— Text block —
---*---

It is not easy to live with the burden of our historical experiences. It is not easy to confront the brutal fact that those depths of existence which mankind plumbed do not represent the unique and unpleasant history of one or two generations but instead a general potentiality of all human beings. The ease with which totalitarian systems of dictatorship liquidate the autonomous personality shocks us, as does the way people are transformed into a perfectly fitting and submissive part of a dynamic state machinery. We are filled with fear and insecurity that so many people, including ourselves, for a particular period of their lives, became beings whom we later cannot recognise as reasonable people endowed with sense and civil morals, and with whom we neither can, nor want to, identify ourselves any longer.

---*---

— Recorded data —

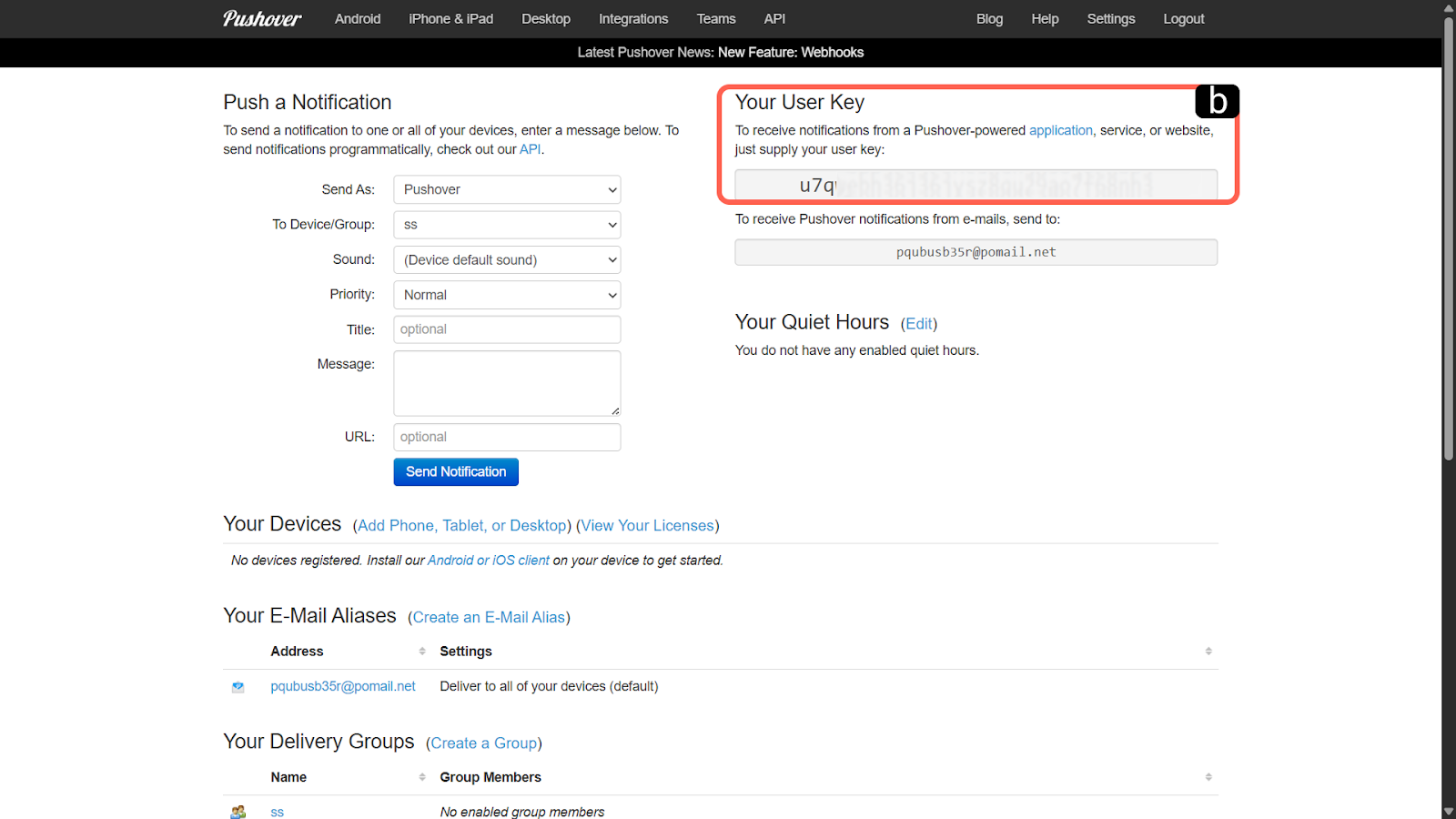The height and width of the screenshot is (819, 1456).
Task: Edit your quiet hours
Action: click(x=919, y=324)
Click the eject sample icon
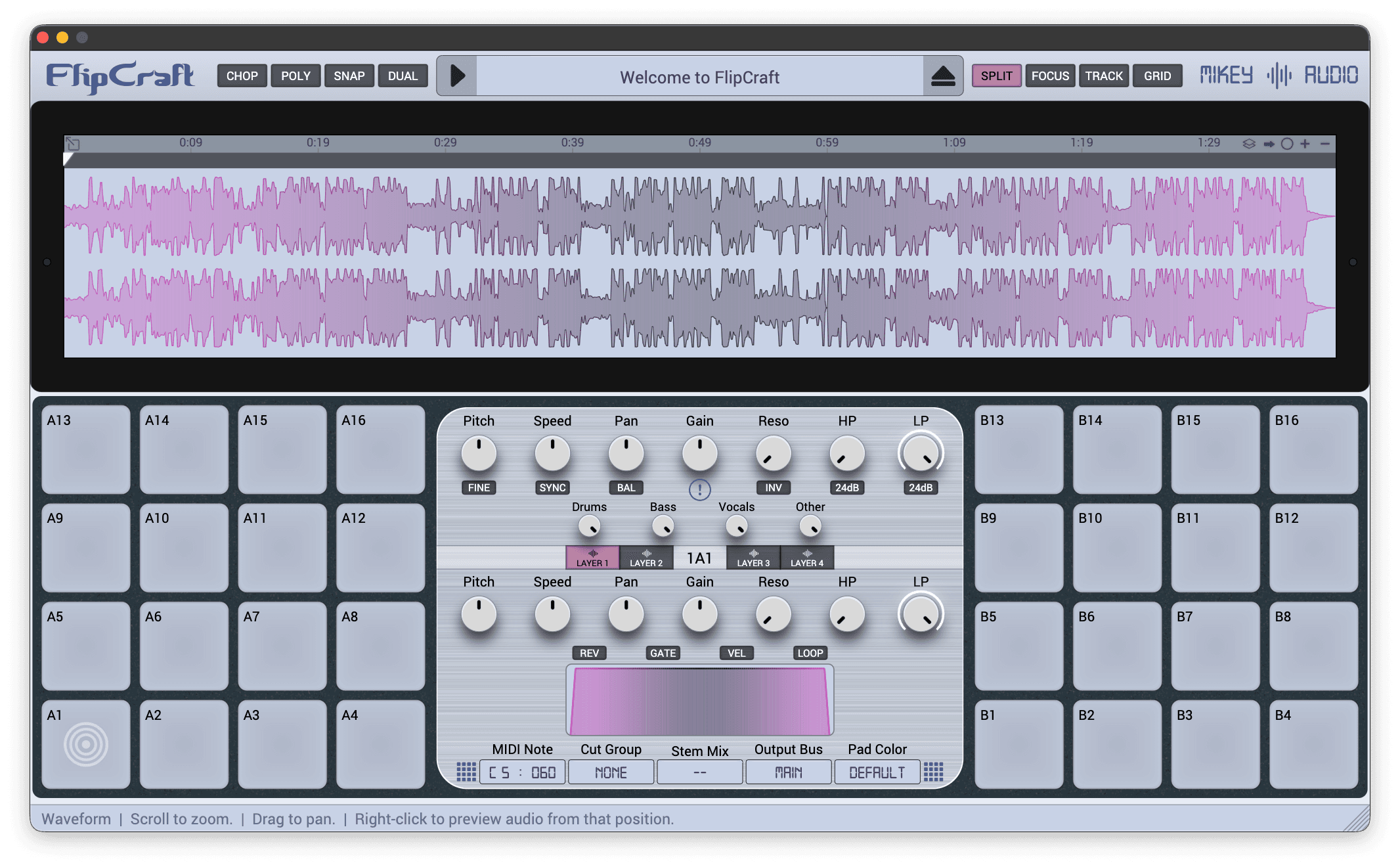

---*---

— Work to complete —
(1) Output the passage on totalitarianism word for word, starting with "It is not easy to live" and going on through "ourselves any longer.".
(2) For the passage on totalitarianism, decide whether each statement below agrees with it. Answer yes or no, and quote the words from the passage that settle it. (a) The depths of existence that mankind plumbed are the unique history of one or two generations. (b) The passage says the ease with which totalitarian dictatorships liquidate the autonomous personality shocks us. (c) The passage says that people, including ourselves, became for a period beings we later cannot recognize as reasonable people.
(3) Carry the passage on totalitarianism forward, beginning right after its final sentence.

— Responses to the exercise —
(1)
It is not easy to live with the burden of our historical experiences. It is not easy to confront the brutal fact that those depths of existence which mankind plumbed do not represent the unique and unpleasant history of one or two generations but instead a general potentiality of all human beings. The ease with which totalitarian systems of dictatorship liquidate the autonomous personality shocks us, as does the way people are transformed into a perfectly fitting and submissive part of a dynamic state machinery. We are filled with fear and insecurity that so many people, including ourselves, for a particular period of their lives, became beings whom we later cannot recognise as reasonable people endowed with sense and civil morals, and with whom we neither can, nor want to, identify ourselves any longer.

(2)
(a) No: "do not represent the unique and unpleasant history of one or two generations but instead a general potentiality of all human beings"
(b) Yes: "The ease with which totalitarian systems of dictatorship liquidate the autonomous personality shocks us"
(c) Yes: "so many people, including ourselves, for a particular period of their lives, became beings whom we later cannot recognise as reasonable people"

(3)
Once, man was a creation of God's, a tragic creature who needed to be saved. Totalitarianism first caused this lonely being to be dissolved in mass society; it then imprisoned him in the walls of a closed state order and finally degraded him to a lifeless component of a machine. The being no longer needed salvation because he no longer bore responsibility for himself. Ideology robbed him of his cosmos, his loneliness and the tragic dimension of human fate. It forced him into a pre-determined existence, in which his fate depended on his origins in a particular race or class. And together with human fate, man was also robbed of human reality, the life of pure feeling. We stand uncomprehending before the crimes which are possible in totalitarian states, although we only need to bring to mind to what extent the new categorical imperative, the totalitarian ideology, had taken the place of moral life and human thought.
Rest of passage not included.